Ken Klippenstein, the Intercept:
Highway surveillance footage from Thanksgiving Day shows a Tesla Model S vehicle changing lanes and then abruptly braking in the far-left lane of the San Francisco Bay Bridge, resulting in an eight-vehicle crash. The crash injured nine people, including a 2-year-old child, and blocked traffic on the bridge for over an hour.
I have seen an awful lot of people blaming this crash on the cars behind the Tesla following too closely. But watch the video carefully: the Tesla moves from the second lane into the first at low speed, cutting off the first car involved in the crash from about four or five car-lengths. It appears the Tesla driver was using one of its autonomous systems at the time; there are conflicting reports about which erroneously named option — of “Autopilot” and “Full Self Driving” — was engaged.

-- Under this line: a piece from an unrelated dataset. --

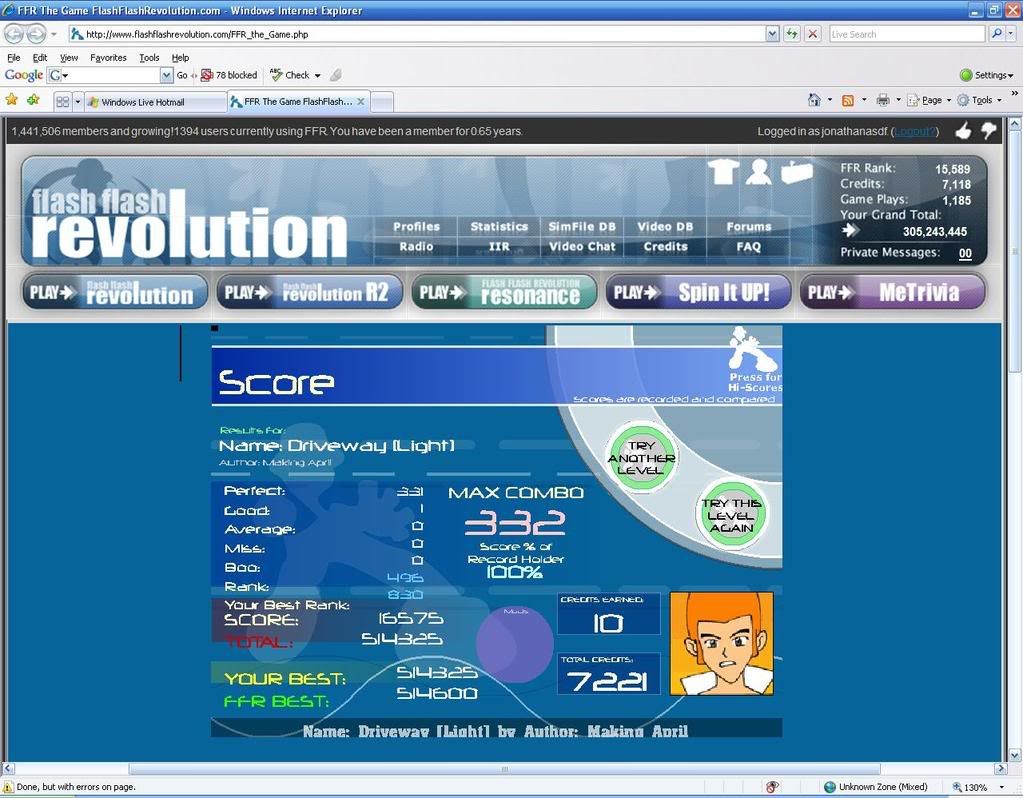The image size is (1023, 798).
Task: Click the Favorites star icon
Action: (x=12, y=100)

Jason Torchinsky, the Autopian:
This isn’t news to people who pay attention. It’s been proven since 1948, when N.H. Mackworth published his study The Breakdown of Vigilance During Prolonged Visual Search which defined what has come to be known as the “vigilance problem.” Essentially, the problem is that people are just not great at paying close attention to monitoring tasks, and if a semi-automated driving system is doing most of the steering, speed control, and other aspects of the driving task, the human in the driver’s seat’s job changes from one of active control to one of monitoring for when the system may make an error. The results of the human not performing this task well are evidenced by the crash we’re talking about.

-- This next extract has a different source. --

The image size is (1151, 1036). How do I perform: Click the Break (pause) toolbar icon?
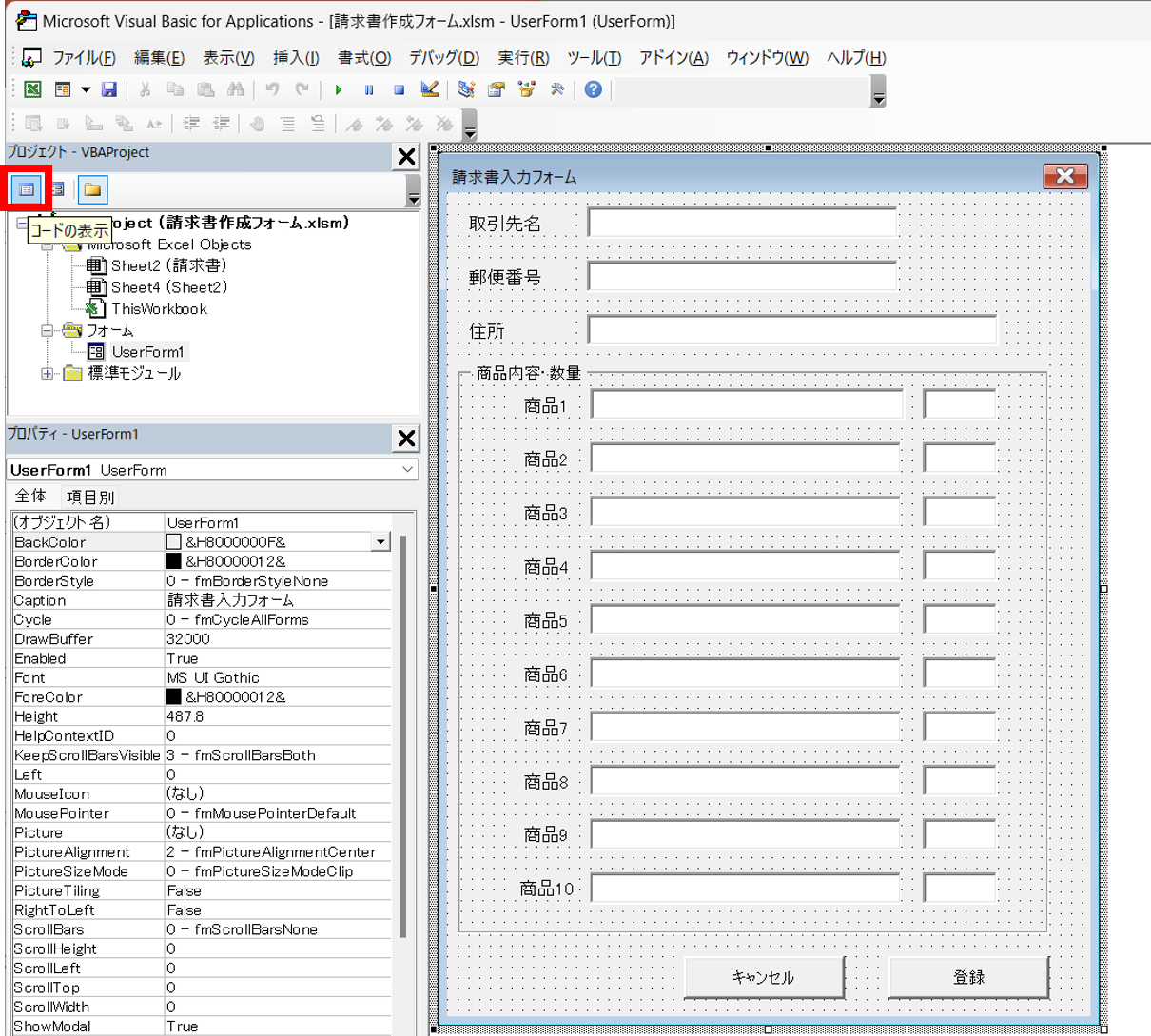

I think it’s not unreasonable to think of Level 2 driving as potentially impaired driving, because the mental focus of the driver when engaging with the driving task from a monitoring approach is impaired when compared to an active driver.
I think this argument is worth considering. These semi-autonomous systems are playing the same sort of trick as ChatGPT: they offer a convincing but shallow impression of a competent driverless car without any broader context to fall back on.